A rule prohibiting mobile phone spam adopted by the US
Federal Communications Commission (FCC) earlier this month does not
prohibit phone-to-phone text messaging, but FCC officials believe
the new rule, combined with a 13-year-old law, should protect US
mobile phone customers against unsolicited commercial
e-mail.
The text of the new FCC order notes that the FCC's 4 August
action to prohibit mobile-phone spam applies specifically to
internet-to-phone messages addressed to a domain name, not to
phone-to-phone messages using SMS.
The Controlling the Assault of Non-Solicited Pornography and
Marketing (Can-Spam) Act, which US President George Bush signed
into law in December 2003, authorised the FCC specifically to
address mobile phone spam sent to e-mail-style domain-name
addresses.
While the new FCC order covers any internet-to-phone messages
using SMS sent to a domain name address, most SMS messages use the
recipient's phone number to deliver the message. The new FCC order
prohibits the sending of commercial messages to mobile phone
domains without the permission of the subscriber.

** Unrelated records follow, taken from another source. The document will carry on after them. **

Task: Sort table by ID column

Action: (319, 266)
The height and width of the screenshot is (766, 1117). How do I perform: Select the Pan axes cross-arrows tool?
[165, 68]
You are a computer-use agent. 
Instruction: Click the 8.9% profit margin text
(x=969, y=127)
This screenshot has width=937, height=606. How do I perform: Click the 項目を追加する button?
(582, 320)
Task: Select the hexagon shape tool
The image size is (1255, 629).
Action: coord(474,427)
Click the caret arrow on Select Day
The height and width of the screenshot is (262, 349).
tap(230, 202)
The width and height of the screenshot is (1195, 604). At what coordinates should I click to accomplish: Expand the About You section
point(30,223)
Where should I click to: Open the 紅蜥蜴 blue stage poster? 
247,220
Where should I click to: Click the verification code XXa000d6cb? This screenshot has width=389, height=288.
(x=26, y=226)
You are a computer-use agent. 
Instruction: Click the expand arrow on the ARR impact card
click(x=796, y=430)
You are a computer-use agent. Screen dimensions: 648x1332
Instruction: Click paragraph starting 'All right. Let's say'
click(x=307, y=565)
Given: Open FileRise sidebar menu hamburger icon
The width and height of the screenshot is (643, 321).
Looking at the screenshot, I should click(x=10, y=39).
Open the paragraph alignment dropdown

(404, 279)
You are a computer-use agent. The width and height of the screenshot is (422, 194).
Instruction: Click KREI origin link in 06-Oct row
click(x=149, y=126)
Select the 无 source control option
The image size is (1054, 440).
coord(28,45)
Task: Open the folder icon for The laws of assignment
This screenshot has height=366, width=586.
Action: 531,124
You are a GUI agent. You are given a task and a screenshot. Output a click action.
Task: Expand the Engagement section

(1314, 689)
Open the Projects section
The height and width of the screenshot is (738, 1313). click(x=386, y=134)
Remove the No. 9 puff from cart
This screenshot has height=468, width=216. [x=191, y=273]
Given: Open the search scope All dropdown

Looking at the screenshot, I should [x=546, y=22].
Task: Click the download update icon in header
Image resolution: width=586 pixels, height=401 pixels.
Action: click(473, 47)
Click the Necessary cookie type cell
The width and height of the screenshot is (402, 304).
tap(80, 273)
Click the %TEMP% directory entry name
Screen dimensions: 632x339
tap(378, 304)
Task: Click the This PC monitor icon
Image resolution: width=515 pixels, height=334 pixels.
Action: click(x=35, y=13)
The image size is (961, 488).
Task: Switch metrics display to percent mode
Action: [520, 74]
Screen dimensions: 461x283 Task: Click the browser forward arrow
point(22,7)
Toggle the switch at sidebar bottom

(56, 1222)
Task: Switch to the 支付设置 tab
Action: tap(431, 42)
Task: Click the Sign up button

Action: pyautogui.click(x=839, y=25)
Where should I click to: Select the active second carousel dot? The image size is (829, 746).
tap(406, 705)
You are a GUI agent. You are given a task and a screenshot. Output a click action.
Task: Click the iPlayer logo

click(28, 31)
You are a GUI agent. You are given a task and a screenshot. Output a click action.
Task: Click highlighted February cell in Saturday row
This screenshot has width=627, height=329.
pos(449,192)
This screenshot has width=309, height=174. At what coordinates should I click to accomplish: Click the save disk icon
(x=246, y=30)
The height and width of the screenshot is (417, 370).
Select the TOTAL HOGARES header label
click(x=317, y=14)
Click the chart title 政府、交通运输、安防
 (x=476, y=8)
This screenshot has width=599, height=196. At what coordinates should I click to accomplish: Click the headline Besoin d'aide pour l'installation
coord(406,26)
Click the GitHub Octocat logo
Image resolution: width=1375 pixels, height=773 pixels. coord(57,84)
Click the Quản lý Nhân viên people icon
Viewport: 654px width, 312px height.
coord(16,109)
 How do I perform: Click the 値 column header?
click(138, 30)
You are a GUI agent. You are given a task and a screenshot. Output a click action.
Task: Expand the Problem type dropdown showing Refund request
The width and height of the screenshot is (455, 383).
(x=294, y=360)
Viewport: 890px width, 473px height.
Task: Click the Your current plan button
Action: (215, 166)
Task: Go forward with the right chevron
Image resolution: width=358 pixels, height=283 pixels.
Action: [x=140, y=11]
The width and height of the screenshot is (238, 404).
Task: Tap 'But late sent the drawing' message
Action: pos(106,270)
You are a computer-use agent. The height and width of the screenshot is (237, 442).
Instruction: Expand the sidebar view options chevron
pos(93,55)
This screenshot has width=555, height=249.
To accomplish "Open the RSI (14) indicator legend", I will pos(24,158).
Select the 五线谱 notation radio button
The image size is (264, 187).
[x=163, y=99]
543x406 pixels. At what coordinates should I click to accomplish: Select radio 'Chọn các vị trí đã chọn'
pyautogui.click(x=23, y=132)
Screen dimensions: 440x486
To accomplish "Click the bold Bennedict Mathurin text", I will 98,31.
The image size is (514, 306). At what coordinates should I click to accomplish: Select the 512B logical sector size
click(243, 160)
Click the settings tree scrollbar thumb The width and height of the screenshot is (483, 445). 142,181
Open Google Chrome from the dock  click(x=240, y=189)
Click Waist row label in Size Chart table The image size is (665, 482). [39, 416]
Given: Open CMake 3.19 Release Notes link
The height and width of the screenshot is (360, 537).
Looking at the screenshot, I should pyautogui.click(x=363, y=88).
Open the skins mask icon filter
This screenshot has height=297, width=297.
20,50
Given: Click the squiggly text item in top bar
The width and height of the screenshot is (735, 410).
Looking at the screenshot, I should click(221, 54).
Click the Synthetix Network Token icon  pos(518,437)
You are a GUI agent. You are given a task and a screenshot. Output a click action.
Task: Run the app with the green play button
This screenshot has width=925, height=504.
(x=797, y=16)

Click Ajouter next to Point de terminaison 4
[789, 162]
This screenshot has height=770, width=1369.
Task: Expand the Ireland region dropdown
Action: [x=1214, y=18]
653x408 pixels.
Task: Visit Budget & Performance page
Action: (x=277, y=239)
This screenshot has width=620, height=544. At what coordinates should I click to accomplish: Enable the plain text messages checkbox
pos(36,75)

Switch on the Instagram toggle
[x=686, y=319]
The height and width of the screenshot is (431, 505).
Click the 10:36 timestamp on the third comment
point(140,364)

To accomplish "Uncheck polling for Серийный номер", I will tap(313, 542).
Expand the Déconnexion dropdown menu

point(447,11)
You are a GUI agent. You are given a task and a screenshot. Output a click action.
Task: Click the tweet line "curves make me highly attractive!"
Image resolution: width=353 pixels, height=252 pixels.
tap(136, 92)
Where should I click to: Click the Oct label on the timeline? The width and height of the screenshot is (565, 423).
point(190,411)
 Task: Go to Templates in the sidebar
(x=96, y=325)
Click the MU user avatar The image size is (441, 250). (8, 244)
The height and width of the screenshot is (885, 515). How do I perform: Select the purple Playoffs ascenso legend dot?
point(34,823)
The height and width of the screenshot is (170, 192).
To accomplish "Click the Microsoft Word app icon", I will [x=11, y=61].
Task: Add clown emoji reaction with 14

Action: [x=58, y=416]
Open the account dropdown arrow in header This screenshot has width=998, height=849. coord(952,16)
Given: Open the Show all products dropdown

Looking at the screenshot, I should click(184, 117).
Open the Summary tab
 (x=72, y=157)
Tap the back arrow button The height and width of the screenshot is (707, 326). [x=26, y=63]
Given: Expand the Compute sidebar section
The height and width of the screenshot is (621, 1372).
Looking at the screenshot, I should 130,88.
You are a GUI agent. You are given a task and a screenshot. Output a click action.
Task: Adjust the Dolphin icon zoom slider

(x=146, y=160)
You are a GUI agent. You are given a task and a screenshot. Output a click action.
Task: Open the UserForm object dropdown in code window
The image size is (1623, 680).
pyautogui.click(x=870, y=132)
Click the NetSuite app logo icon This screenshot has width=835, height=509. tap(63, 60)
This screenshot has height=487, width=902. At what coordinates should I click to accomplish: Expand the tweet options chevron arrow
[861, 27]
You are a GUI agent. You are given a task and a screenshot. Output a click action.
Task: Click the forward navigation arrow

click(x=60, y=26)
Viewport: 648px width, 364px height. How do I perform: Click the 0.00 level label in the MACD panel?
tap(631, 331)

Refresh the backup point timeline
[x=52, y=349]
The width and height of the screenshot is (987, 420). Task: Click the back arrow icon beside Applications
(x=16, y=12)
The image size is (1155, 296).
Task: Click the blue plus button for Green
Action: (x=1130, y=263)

At least one critic questions whether the FCC's failure to
address many SMS messages in its latest order could open mobile
phone users up to spam or cause confusion about what text
advertisements are legal. But FCC officials say the 1991 Telephone
Consumer Protection Act (TCPA) already bans most mobile phone spam
not addressed by the recent order.
The TCPA restricts the use of telephones and fax machines to
deliver unsolicited advertisements, and in 2003, the FCC and US
Federal Trade Commission established a national do-not-call
registry with authorisation from the TCPA. In the June 2003 FCC
order authorising the do-not-call list, the FCC also spelled out
rules that should cover most forms of mobile phone spam not
addressed in the Can-Spam order, said Ruth Yodaiken, an attorney
advisor at the FCC.
The FCC's TCPA rules prohibit marketers from using automatic
telephone dialing systems to make calls to wireless phone numbers,
and the rule applies to text messages as well as voice calls,
Yodaiken said. With a rule against sending messages in bulk to
mobile phones, most of the incentive for spammers to target mobile
phones is gone, she added.
And while the prohibition against auto-dialers does not address
SMS-based advertising sent from one mobile phone to another - a
tactic too expensive for many spammers - the national do-not-call
list should cover that form of unsolicited advertising, Yodaiken
said. The list protects people who sign up for it from unsolicited
phone-based advertising, and the FCC rules include text-based phone
advertising on the list of prohibited activities under the
do-not-call list, Yodaiken said.
The rules adopted by the FCC this month should close a hole in
the protections against mobile-phone spam not addressed in the TCPA
- spam sent to mobile phones through e-mail-style addresses,
Yodaiken added. "We're trying to close the net there," Yodaiken
said. "We're hoping we get most of it."
There are 167.6 million mobile phone service subscribers in the
US, according to Cellular Telecommunications & Internet
Association (CTIA). In December 2003, 21 billion text messages were
sent to mobile phones in the US, although many of those messages
were not commercial spam, according to CTIA.